_Task:_
In the response, the entries must appear exactly as supplied.

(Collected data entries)
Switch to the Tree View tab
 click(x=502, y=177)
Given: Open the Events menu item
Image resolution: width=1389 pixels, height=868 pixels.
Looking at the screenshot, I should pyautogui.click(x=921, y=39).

_Result of this exercise:_
Switch to the Tree View tab
 click(x=502, y=177)
Given: Open the Events menu item
Image resolution: width=1389 pixels, height=868 pixels.
Looking at the screenshot, I should pyautogui.click(x=921, y=39).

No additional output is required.